Arte exacto que involucra lluvia y yemas, el cómplice latido del contrario.

Nocturna ocupación de los alientos, entrelaza sin tregua ambos furores.
Abrevan en el fuego que se escinde cuando espiran.
Inundan de profanas oraciones cada poro que se cruza, cada trozo que se funde por los vahos.
Mansa ponzoña, arranca voluntades.
Suave acero, marca miembros transitados, paraliza al contrincante en esteros de amapola que surgen de entre labios.

Nocturna ocupación de las entrañas, presiente al otro cuerpo en los resquicios.
Ansían las células su soplo, ritmo interno se preludia, se acompasa, vierte a un tiempo sus fluidos y el coso se atempera en herrajes que acrisolan.
Palpitan los rumores soterrados.

Nocturna ocupación que nos seduce e inclina los baluartes al arroyo.
Enciende recovecos aturdidos, incita a la piel, a sus ranuras. Ofrece de sabores un retablo, de pétalos los párpados se embriagan.

Nocturna ocupación es la palabra. Invade cada pliegue de sentido, templa todo vello, todo artejo, cada huella inasible.
Envuelve a quien la alienta en las vísceras de un higo, en sutiles espirales que desprenden los rescoldos del silencio.

(Para Ignacio Escárcega)

 

De Umbral a la indolencia:

I

Si logras que un gato te mire a los ojos
y miras muy fijo en los suyos
y sientes que el oscuro ronroneo
pasa a tu cuerpo
y vibra cuando respiras
y ves que no es confuso,
sino parte de tu piel y tu mirada.
Y ves más fijamente
y los colores de su iris van cambiando
y brillan.
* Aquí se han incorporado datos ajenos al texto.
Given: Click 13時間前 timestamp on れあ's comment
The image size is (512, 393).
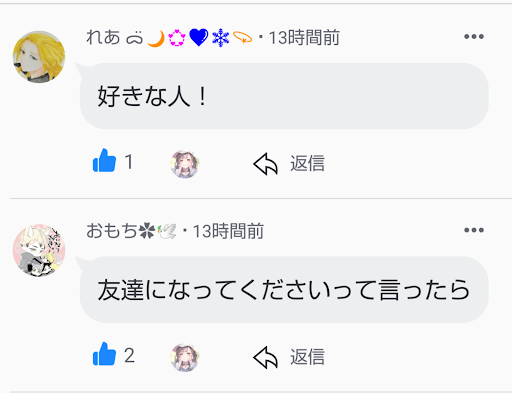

Pero en el centro
la pupila, alargada, crece
y se entreabre
y te muestra
sus jardines, los rumores que lo inundan,
los pliegues pequeñitos de las cosas
que son grandes y flexibles y misteriosos
y te llevan a otros mundos, con colores y sonidos
y sensaciones que no sabías que existían.
Pero si te asustas
y cierras los ojos,
pierdes el mirar fijo y el ronroneo.
Y él parpadea
y se cierra esa puerta
hasta que vuelvas a lograr
que un gato te mire a los ojos
y mires muy fijo en los suyos.

 

XII

Un gato luminoso deslizó sus huellas por mi sueño,
rondó el espacio en el que habito,
encendió con rumores las bujías
que pensaba fundidas para siempre.
Trajo en las pupilas el remedio
que ayuda a atravesar todo abismo.
Entre el pelo de su lomo
vivía una legión de seres asombrosos
siempre listos para el tósigo, las alas
y el balance sempiterno de las lunas.
Su luz alimentó los pliegues de estos muros,
hizo cóncava la almendra en que reposo,
bordó mil manantiales al contacto de sus patas.
Ahora, que emprendo nuevamente la marcha,
vuelvo el rostro hacia el lugar donde solía morar
y veo al gato iluminando la ventana.
Cierra los ojos.
Comprendo que se ha ido.

 

XIII

Cuando tañe una campana
se abre un camino en el aire
y una llama cruza entre los vientos
mientras reverbera el eco.

Cuando tañe una campana
un cuchillo alado parte en dos el tiempo
y abre una grieta luminosa
por donde se cuelan pétalos y aromas
y un calorcito se respira
y late dentro de nosotros.

Cuando tañe una campana
las estrellas se detienen un momento
a escucharla
y las bestias aspiran su presencia luminosa.

Cuando un gato te mira muy fijo
y maúlla alto, claro, diciéndote un secreto,
tañe una campana entre los pliegues de los mundos.